Roughly 380 infants die in Minnesota each year — with the leading cause being physical or neurological birth defects. The leading causes are different for blacks and American Indians, and those differences offer clues to the state's disparities.

One quarter of the African-American infant deaths were linked to prematurity, suggesting that many black women were getting pregnant with health conditions, such as hypertension, associated with early births.

One quarter of the Indian infant deaths were classified as sudden unexpected infant deaths, a broad category including suffocation due to unsafe sleeping positions. That indicates a need for better education in Minnesota's Indian communities about safe-sleep practices, Ehlinger said.

Sudden unexplained deaths also are linked with smoking, and tobacco use while pregnant remains more common among Indian women.

But these causes, too, can be traced to a lack of support — of advice from doctors and of family members or friends modeling safe practices for new mothers. Allina Health and others have responded with home visits from nurses to help new mothers get started and make sure their home environments are safe.

"It's not your aunt anymore" that visits, said Dr. Lisa Saul, an Allina expert in high-risk pregnancies. "We don't live around our families as much."

United Family Medicine in St. Paul is one of nine clinics in Minnesota to try prenatal group appointments, where doctors spend an hour or so with parents together discussing pregnancy and infant care.

United's Dr. Micah Johnson has experienced group appointments as a father and physician. At one appointment, he recalled how expectant mothers wrote down one thing they hated about childbirth. "Breast-feeding is nasty," read one note.

Amid laughter, all eyes turned to the author, whose views were well known. The moms talked her through her fears, and a few weeks later she was breast-feeding regularly.

"It's a different type of reaction that patients have with their provider than with peers," Johnson said. The point of the group, Johnson added, "is providing a social structure and sense of family to people who don't necessarily have that in their regular, chaotic lives."

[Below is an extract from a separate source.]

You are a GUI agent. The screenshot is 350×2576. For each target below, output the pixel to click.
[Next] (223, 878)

"Manufacturing" support for these mothers needs to start before women are pregnant, Ehlinger said, and should include improving access to exercise and healthier foods in low-income neighborhoods. "It really becomes a community effort, not just a woman's problem when she becomes pregnant."

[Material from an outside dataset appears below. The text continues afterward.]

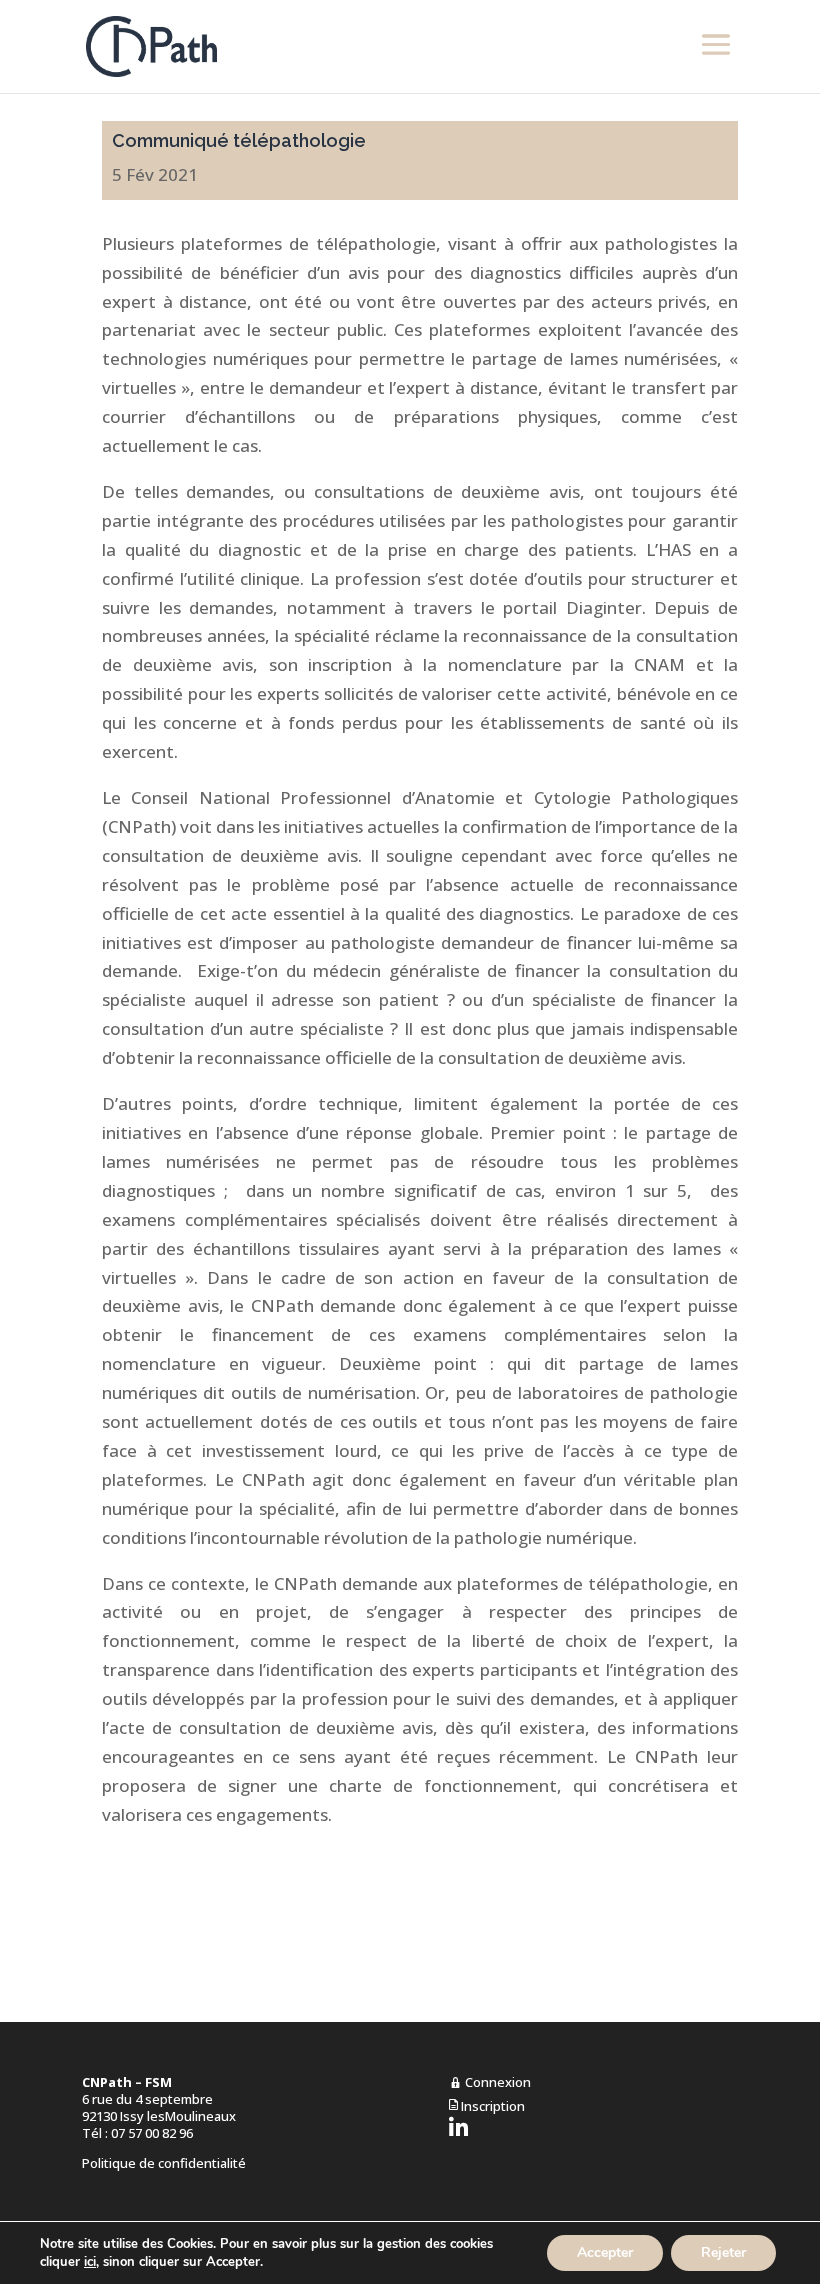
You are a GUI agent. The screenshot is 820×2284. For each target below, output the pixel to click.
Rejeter (723, 2252)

Ehlinger, who has been working on infant mortality in various capacities for three decades, said it bothers him that the infant mortality rate for African-Americans today is higher in Minnesota than it was for whites back in 1980. Not all the news is bad. Minnesota's overall rate is among the 10 lowest in the nation, and it has dropped in the past two decades. And despite the disparity, the infant mortality rate for non-Hispanic blacks in Minnesota from 2008 to 2010 was fifth lowest in the U.S.

The key to further progress, Ehlinger said, is dealing with disparities. Paid maternity leave, for example, is less common in low-wage jobs, which are more likely to be held by minorities, according to a recent Health Department report And infant mortality remained higher among blacks, even when the mothers were highly educated and when they started prenatal care early.

Ehlinger said that points to "structural racism" — social systems that disadvantage minority populations. History shows that immigrant communities eventually lose the protective benefits of their cohesion as they become more embedded in the state and American culture, he added.

"They have not experienced the racism for a prolonged period of time and so they haven't experienced the stressors [that come with it]," he said, "and they have not adopted the U.S. diet. The longer they stay here, though, their infant mortality rate starts to creep up."